A stretch of the entries below is to be set down exactly, running from the line with "2 BHK (664, 549)" through the line with "Литейное производство (1030, 142)", both included, and no other line.

[Items listed in a dataset]
------------------------------
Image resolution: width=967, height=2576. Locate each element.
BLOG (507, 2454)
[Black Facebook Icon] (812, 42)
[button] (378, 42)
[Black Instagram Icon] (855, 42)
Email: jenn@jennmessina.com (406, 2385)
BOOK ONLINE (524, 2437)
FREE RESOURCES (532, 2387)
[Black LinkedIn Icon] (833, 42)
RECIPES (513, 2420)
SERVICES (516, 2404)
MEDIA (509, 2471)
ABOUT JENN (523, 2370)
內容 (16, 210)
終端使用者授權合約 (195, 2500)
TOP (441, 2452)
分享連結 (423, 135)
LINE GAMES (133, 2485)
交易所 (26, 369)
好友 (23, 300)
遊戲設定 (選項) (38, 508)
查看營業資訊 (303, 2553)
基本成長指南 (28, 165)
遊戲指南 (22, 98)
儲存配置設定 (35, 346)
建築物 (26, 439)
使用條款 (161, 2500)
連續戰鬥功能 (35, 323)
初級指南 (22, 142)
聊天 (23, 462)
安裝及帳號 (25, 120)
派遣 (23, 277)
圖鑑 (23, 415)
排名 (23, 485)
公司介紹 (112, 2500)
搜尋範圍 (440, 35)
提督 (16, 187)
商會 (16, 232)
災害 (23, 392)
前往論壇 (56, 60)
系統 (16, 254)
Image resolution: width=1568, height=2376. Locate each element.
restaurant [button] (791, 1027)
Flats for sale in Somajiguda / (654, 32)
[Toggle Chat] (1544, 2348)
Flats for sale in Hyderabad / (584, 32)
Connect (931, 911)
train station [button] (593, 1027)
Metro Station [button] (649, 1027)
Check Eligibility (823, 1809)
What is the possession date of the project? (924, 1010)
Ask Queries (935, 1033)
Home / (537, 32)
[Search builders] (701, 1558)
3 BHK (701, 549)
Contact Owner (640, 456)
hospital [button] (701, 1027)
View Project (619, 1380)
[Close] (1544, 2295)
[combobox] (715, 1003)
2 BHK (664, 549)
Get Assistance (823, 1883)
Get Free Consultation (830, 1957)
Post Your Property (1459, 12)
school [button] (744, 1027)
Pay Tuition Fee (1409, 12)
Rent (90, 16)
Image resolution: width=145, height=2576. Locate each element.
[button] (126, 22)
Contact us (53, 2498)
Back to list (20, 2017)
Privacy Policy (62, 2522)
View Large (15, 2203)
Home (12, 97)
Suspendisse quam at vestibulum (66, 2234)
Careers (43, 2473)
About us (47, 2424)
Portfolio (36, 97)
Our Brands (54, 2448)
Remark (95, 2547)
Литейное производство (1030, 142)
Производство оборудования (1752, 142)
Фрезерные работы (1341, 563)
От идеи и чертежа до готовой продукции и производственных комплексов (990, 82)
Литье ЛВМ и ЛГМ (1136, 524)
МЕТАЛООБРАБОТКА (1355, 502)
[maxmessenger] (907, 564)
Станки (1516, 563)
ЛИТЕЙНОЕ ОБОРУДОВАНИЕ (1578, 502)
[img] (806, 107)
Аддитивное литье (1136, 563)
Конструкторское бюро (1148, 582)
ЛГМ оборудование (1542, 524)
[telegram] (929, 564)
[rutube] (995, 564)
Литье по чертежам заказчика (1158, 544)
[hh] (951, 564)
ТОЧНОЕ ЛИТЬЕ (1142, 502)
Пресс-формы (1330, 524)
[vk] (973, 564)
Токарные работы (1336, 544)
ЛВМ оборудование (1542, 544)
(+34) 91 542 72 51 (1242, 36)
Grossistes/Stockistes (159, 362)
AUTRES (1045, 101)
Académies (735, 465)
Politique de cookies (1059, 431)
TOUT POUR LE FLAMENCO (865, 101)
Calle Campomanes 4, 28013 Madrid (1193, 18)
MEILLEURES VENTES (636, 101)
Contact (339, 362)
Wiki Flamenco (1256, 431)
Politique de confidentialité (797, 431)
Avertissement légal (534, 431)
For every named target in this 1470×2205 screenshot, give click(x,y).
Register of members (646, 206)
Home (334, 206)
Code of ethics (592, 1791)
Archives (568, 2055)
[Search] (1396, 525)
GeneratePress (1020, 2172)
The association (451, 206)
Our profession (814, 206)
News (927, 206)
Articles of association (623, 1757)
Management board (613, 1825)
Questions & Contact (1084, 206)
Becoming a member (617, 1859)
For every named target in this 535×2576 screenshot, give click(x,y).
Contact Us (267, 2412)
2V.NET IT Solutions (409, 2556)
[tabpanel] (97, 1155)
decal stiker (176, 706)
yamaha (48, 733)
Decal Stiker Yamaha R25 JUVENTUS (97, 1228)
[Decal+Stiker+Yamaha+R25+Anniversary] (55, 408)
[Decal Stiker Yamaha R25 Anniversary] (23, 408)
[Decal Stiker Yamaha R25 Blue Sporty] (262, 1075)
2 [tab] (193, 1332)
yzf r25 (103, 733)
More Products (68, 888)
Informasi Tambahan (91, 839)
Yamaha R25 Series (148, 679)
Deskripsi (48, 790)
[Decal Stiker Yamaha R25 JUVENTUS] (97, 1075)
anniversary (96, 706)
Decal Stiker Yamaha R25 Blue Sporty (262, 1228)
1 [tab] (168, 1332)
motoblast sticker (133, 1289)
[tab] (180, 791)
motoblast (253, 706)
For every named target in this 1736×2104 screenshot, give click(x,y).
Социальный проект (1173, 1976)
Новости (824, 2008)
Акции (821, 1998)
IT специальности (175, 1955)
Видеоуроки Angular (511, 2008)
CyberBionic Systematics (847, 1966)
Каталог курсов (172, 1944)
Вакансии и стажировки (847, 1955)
------------------------------
## Response below
2 BHK (664, 549)
Get Assistance (823, 1883)
Get Free Consultation (830, 1957)
Post Your Property (1459, 12)
school [button] (744, 1027)
Pay Tuition Fee (1409, 12)
Rent (90, 16)
Image resolution: width=145, height=2576. Locate each element.
[button] (126, 22)
Contact us (53, 2498)
Back to list (20, 2017)
Privacy Policy (62, 2522)
View Large (15, 2203)
Home (12, 97)
Suspendisse quam at vestibulum (66, 2234)
Careers (43, 2473)
About us (47, 2424)
Portfolio (36, 97)
Our Brands (54, 2448)
Remark (95, 2547)
Литейное производство (1030, 142)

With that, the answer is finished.